Published 31 Oct 2022 in cs.LG

Abstract: Generative Pre-trained Transformer models, known as GPT or OPT, set themselves apart through breakthrough performance across complex LLMling tasks, but also by their extremely high computational and storage costs. Specifically, due to their massive size, even inference for large, highly-accurate GPT models may require multiple performant GPUs, which limits the usability of such models. While there is emerging work on relieving this pressure via model compression, the applicability and performance of existing compression techniques is limited by the scale and complexity of GPT models. In this paper, we address this challenge, and propose GPTQ, a new one-shot weight quantization method based on approximate second-order information, that is both highly-accurate and highly-efficient. Specifically, GPTQ can quantize GPT models with 175 billion parameters in approximately four GPU hours, reducing the bitwidth down to 3 or 4 bits per weight, with negligible accuracy degradation relative to the uncompressed baseline. Our method more than doubles the compression gains relative to previously-proposed one-shot quantization methods, preserving accuracy, allowing us for the first time to execute an 175 billion-parameter model inside a single GPU for generative inference. Moreover, we also show that our method can still provide reasonable accuracy in the extreme quantization regime, in which weights are quantized to 2-bit or even ternary quantization levels. We show experimentally that these improvements can be leveraged for end-to-end inference speedups over FP16, of around 3.25x when using high-end GPUs (NVIDIA A100) and 4.5x when using more cost-effective ones (NVIDIA A6000).

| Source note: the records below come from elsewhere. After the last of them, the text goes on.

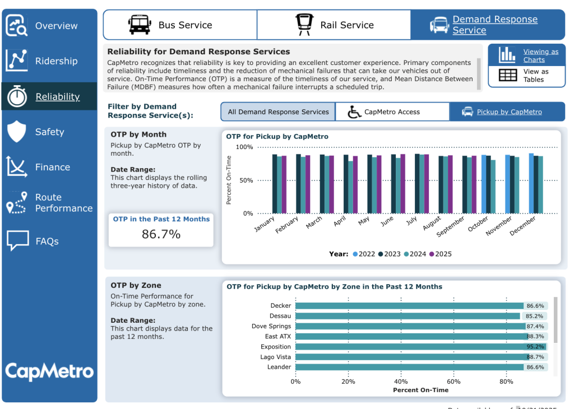Click the bus icon in Bus Service tab
The image size is (574, 409).
[x=139, y=25]
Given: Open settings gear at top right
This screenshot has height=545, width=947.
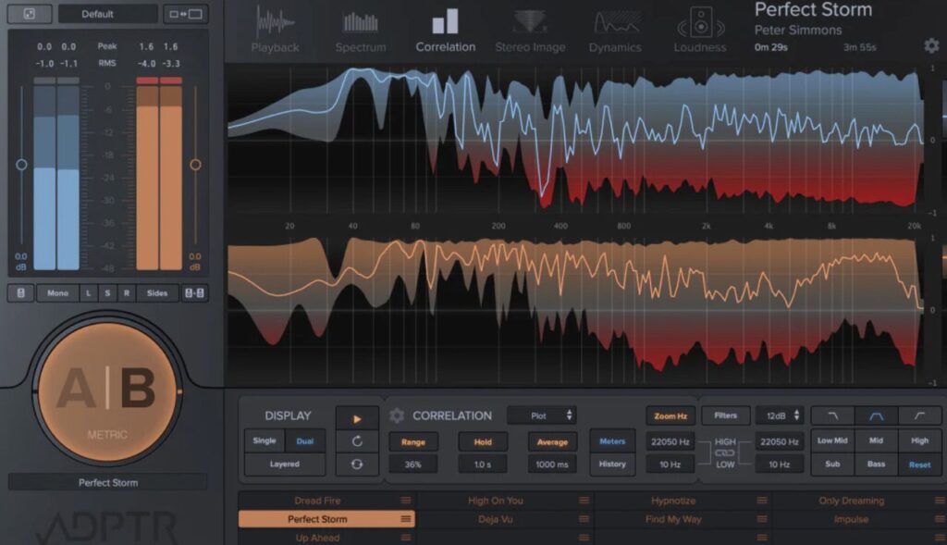Looking at the screenshot, I should 930,45.
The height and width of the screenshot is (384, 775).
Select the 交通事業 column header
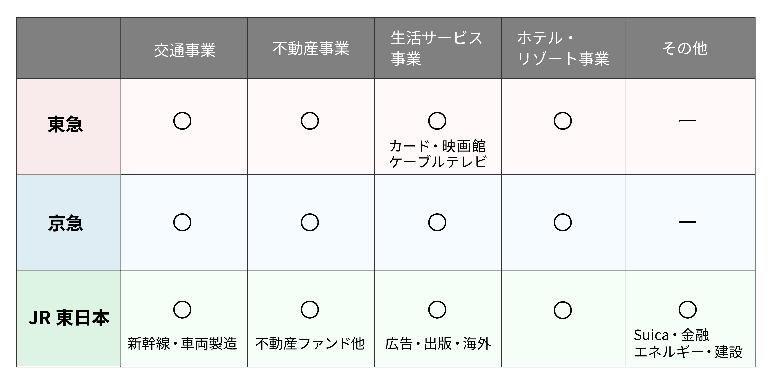click(184, 50)
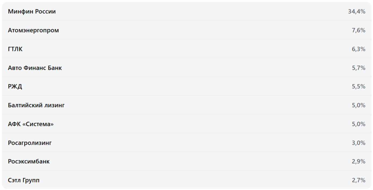Click the 6,3% value beside ГТЛК
The height and width of the screenshot is (190, 373).
(358, 49)
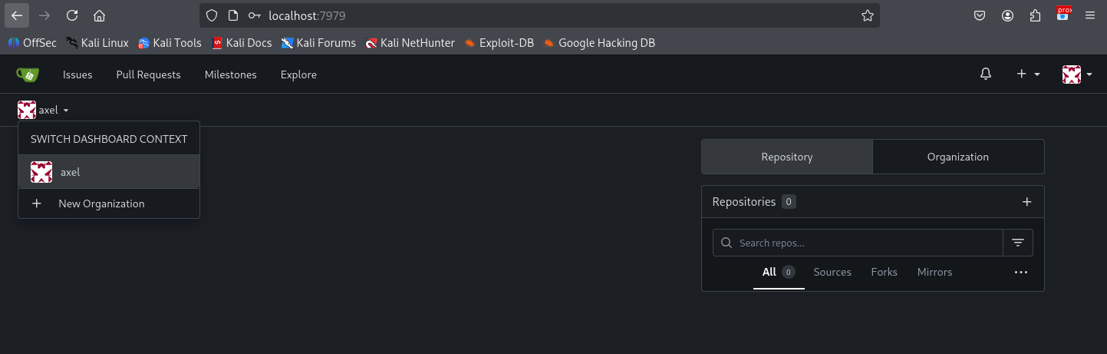This screenshot has height=354, width=1107.
Task: Go to browser home page icon
Action: click(x=99, y=15)

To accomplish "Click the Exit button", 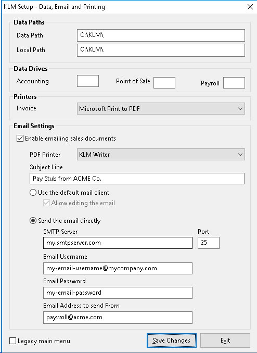I will coord(225,341).
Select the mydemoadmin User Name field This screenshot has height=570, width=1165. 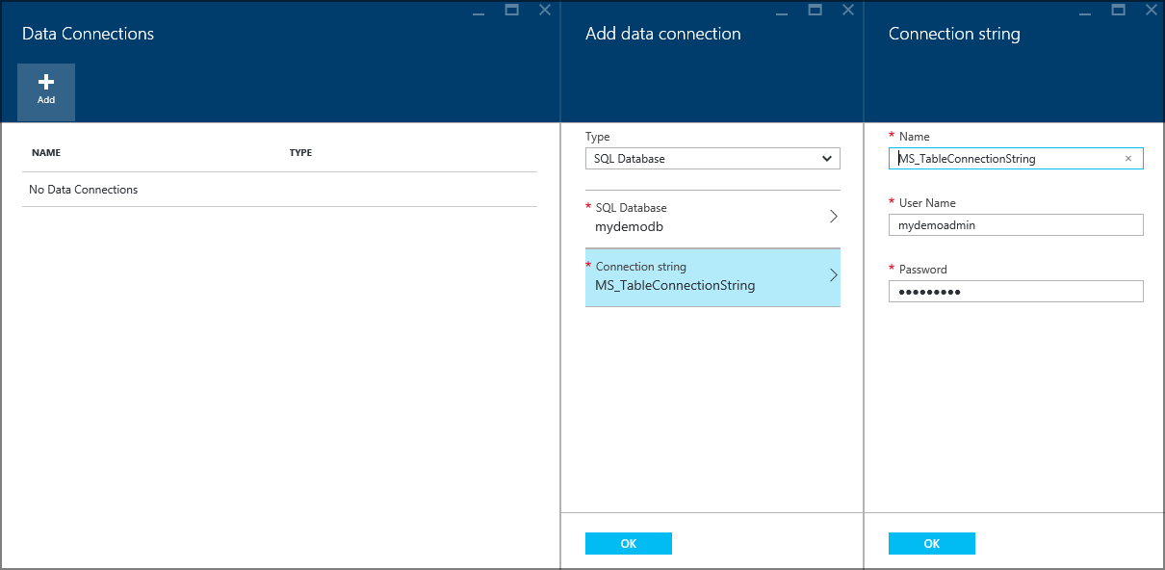pos(1016,224)
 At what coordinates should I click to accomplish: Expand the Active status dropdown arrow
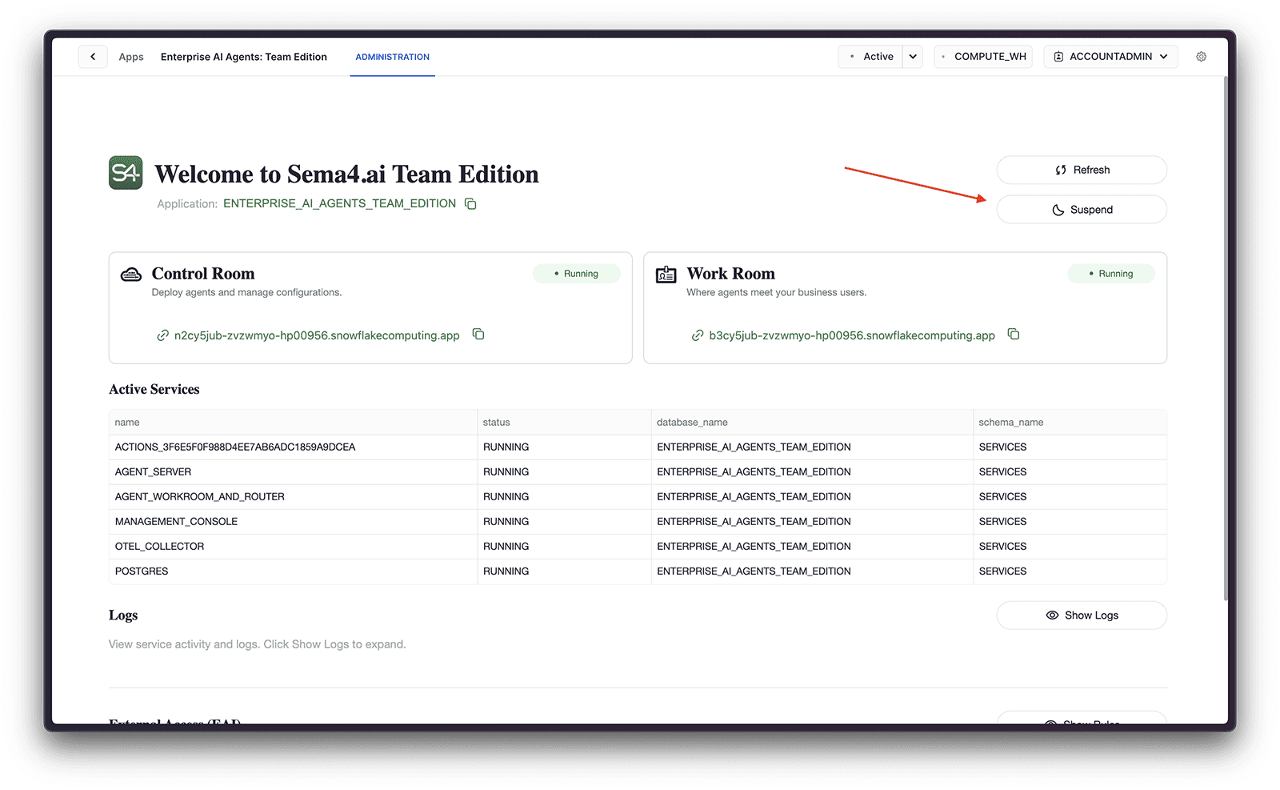tap(913, 57)
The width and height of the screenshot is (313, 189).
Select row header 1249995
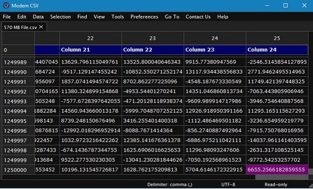(18, 121)
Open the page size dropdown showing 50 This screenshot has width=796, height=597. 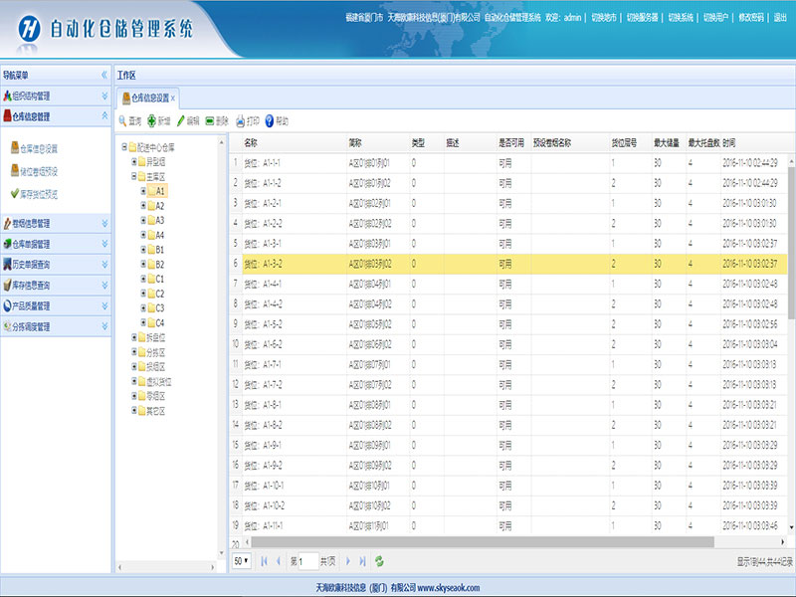click(241, 561)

The implementation is available at https://github.com/IST-DASLab/gptq.

PDF Abstract

GPTQ: Efficient Post-Training Quantization of Large-Scale Generative Pre-trained Transformers

Introduction

The proliferation of Generative Pre-trained Transformer (GPT) models has significantly advanced the state of natural language processing, enabling unprecedented performance across a wide range of tasks. However, the deployment of these models, particularly the larger variants such as GPT3-175B, is severely hampered by their high computational and memory requirements. Addressing this challenge, this paper introduces GPTQ, a novel post-training quantization technique tailored for the efficient compression of large-scale GPT models. GPTQ demonstrates remarkable efficiency, enabling the compression of models with hundreds of billions of parameters to 3-4 bits per weight without substantial loss in accuracy.

Methodology

GPTQ relies on an innovative one-shot weight quantization methodology that utilizes approximate second-order information. This approach enables the substantial reduction of model size and computational requirements while preserving the model's performance. The technique compresses models to 3 or 4 bits per weight, significantly lowering the bitwidth required to represent each weight. Remarkably, GPTQ can process models as large as 175 billion parameters within approximately four GPU hours, a feat that markedly outpaces existing methods for large-scale models.

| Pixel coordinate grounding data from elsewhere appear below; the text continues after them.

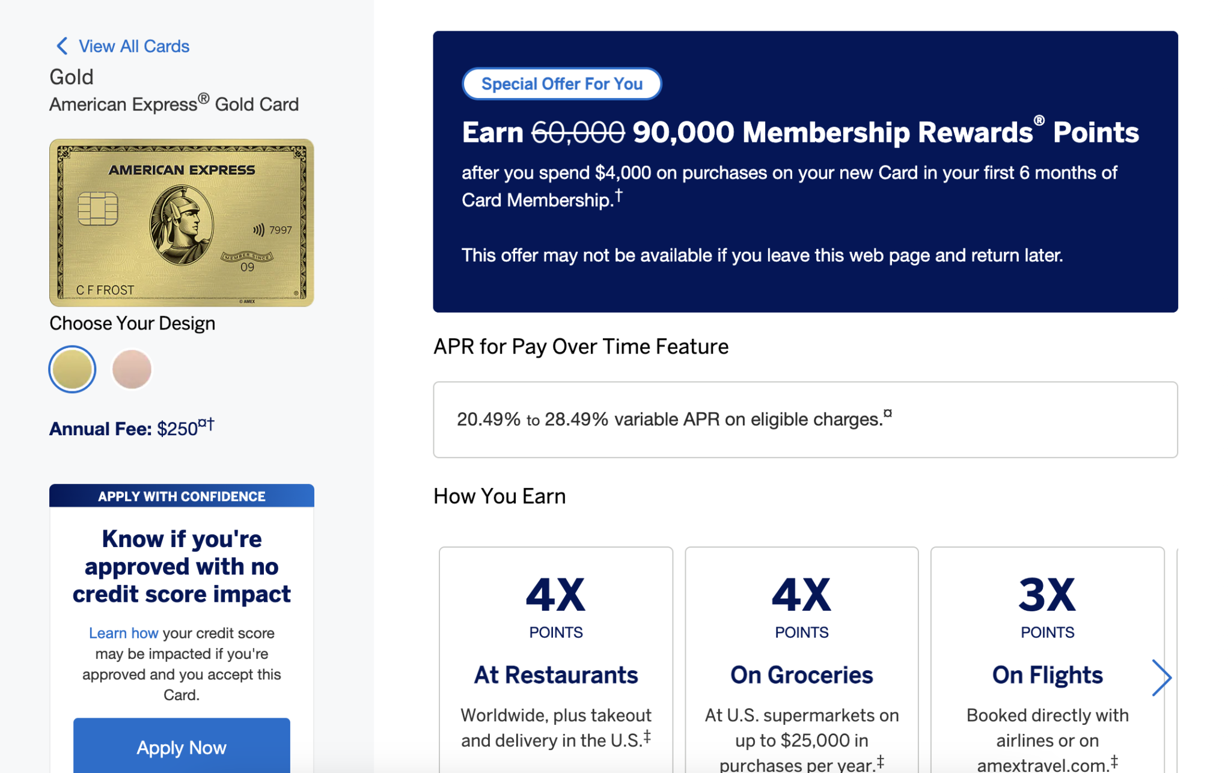Click Apply Now
The width and height of the screenshot is (1231, 773).
click(x=181, y=747)
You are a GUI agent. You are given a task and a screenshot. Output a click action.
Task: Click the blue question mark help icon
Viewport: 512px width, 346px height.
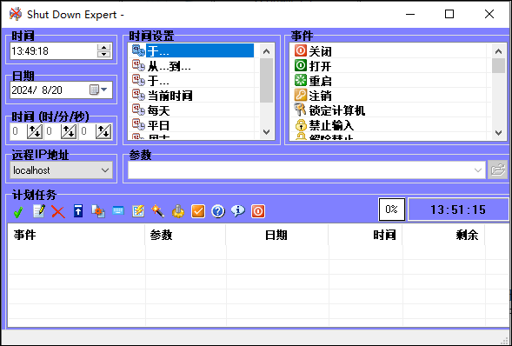(218, 211)
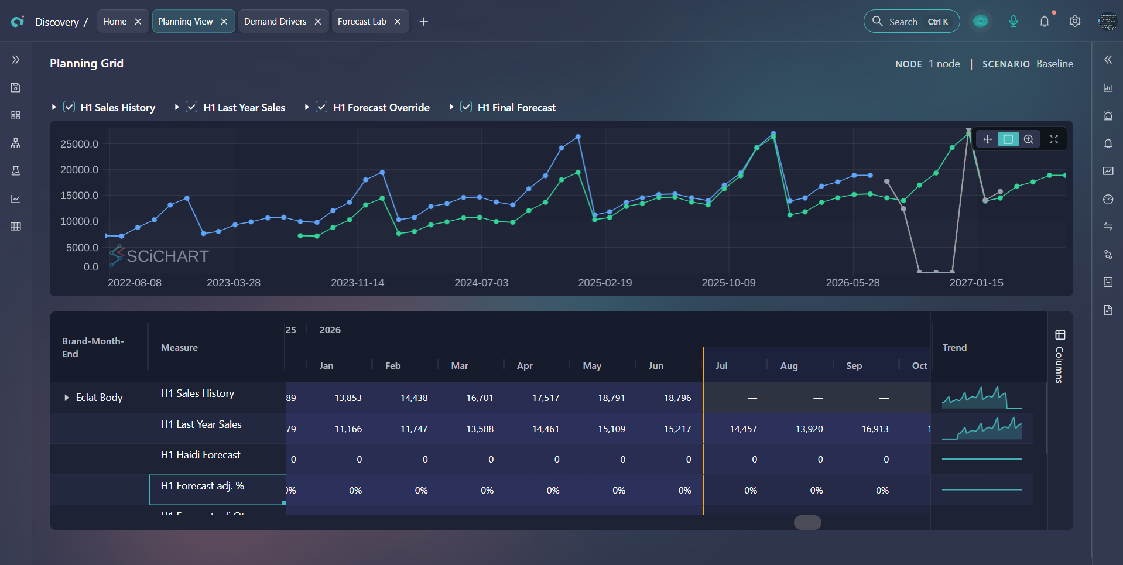Toggle the H1 Last Year Sales checkbox

[x=191, y=107]
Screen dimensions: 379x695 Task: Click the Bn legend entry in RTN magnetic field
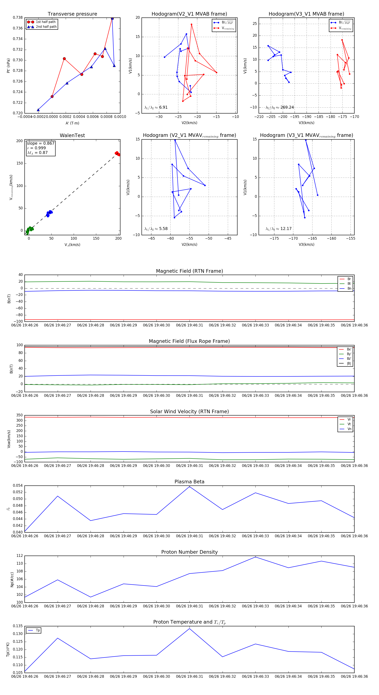click(x=346, y=288)

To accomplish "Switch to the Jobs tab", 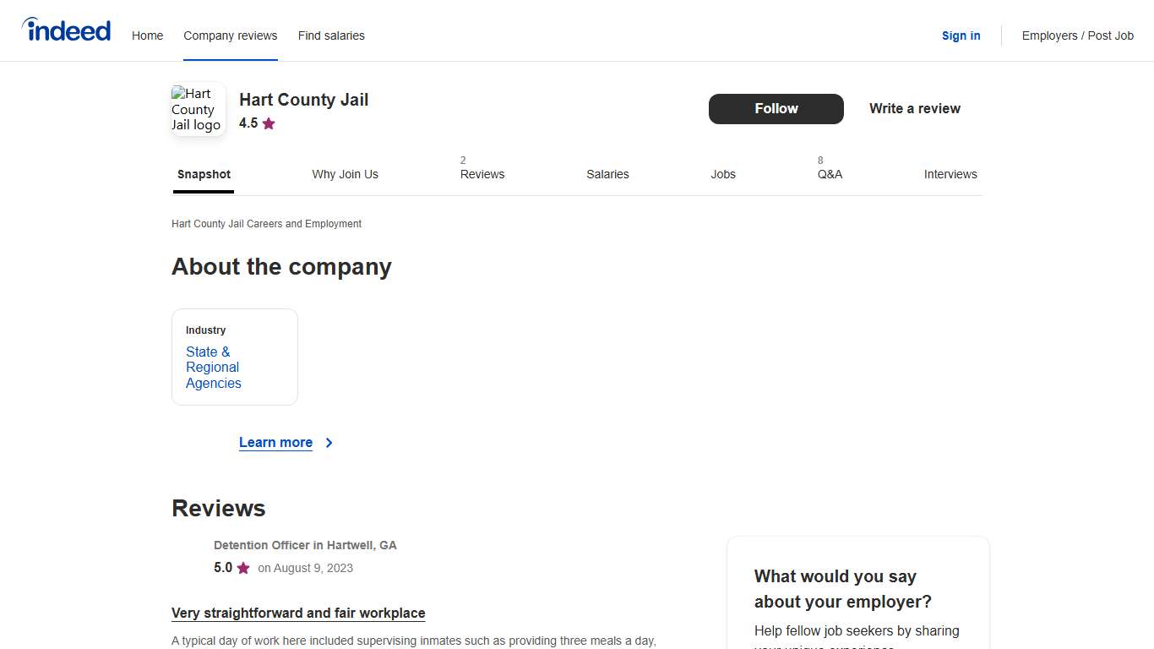I will [722, 174].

Key to GPTQ's success is its ability to maintain accuracy even at these high compression rates. The method employs a detailed calibration stage that leverages a minimal dataset, ensuring that the quantized models can still deliver high-quality generative capabilities. Furthermore, the quantization process introduced by GPTQ does not necessitate extensive retraining or fine-tuning, making it a practical solution for efficiently deploying large models.

Experimental Results

GPTQ's efficacy is demonstrated through extensive experiments across a spectrum of generative tasks. The results show that GPTQ can quantize models to 3-4 bits per weight with only minimal impacts on model perplexity and fidelity. For instance, the quantized version of the OPT-175B model exhibits perplexity scores that closely match those of the uncompressed baseline, even under extreme compression to 3 bits per weight.

Moreover, GPTQ not only preserves the quality of generated text but also significantly enhances the efficiency of model deployment. The paper highlights the practical implications of this compression, notably the ability to run a 175 billion-parameter model on a single GPU—a capability that dramatically lowers the barrier to leveraging advanced generative models for a wider range of applications and users. Additionally, the method yields a substantial speedup in inference times, achieving up to 4.5x faster execution on cost-effective hardware.

Discussion and Implications

The introduction of GPTQ represents a significant step forward in the post-training quantization of large-scale transformer models. By enabling efficient compression without notable loss in accuracy, GPTQ facilitates broader access to state-of-the-art generative models, paving the way for their deployment in diverse real-world scenarios where computational resources are limited.

Looking forward, GPTQ opens avenues for future research in the compression of generative models, including potential explorations into activation quantization and hardware-accelerated execution of quantized models. Moreover, the successful application of GPTQ to the largest GPT models suggests that similar methodologies could be extended to other transformer architectures, potentially unlocking new efficiencies across a broad array of AI domains.

In summary, GPTQ presents a compelling solution to the challenges of deploying large-scale generative models, offering a balanced trade-off between model size, performance, and computational efficiency. Its capability to execute highly compressed models on constrained hardware without significant performance degradation holds promise for democratizing access to advanced AI technologies.